[Exercise input Boundary: Start]

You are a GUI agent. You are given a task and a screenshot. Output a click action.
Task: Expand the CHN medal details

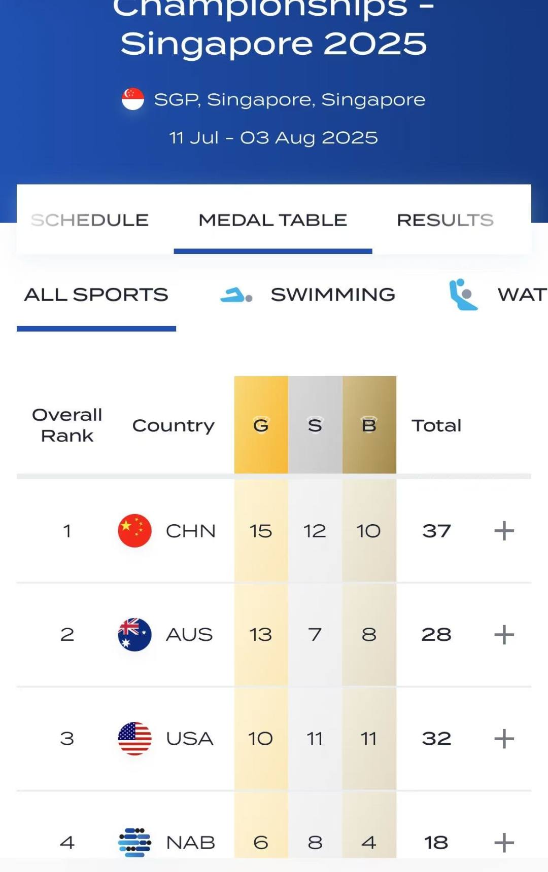(x=504, y=531)
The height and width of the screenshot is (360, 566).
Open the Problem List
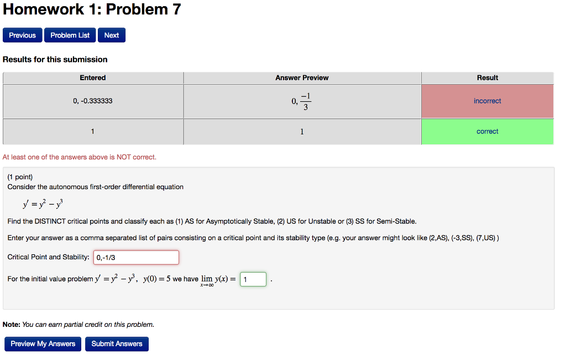(70, 34)
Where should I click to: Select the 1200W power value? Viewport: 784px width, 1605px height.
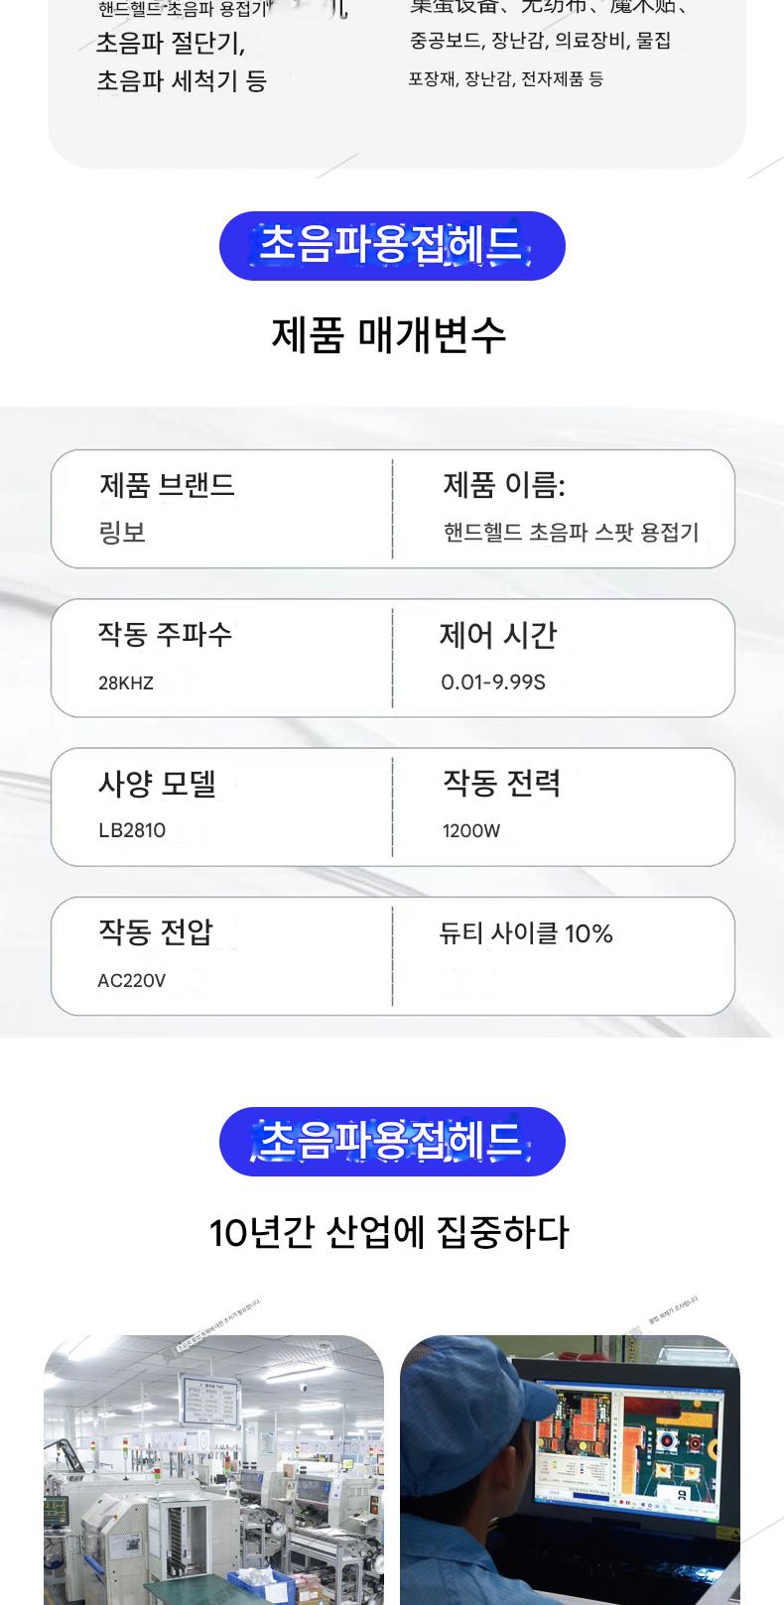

[Exercise input Boundary: End]

Please output the data above exactly as given, omitting every picture.

You are a GUI agent. You are given a task and a screenshot. Output a click action.
Task: Expand the CHN medal details

(x=504, y=531)
The height and width of the screenshot is (360, 566).
Open the Problem List
(70, 34)
Where should I click to: Select the 1200W power value? Viewport: 784px width, 1605px height.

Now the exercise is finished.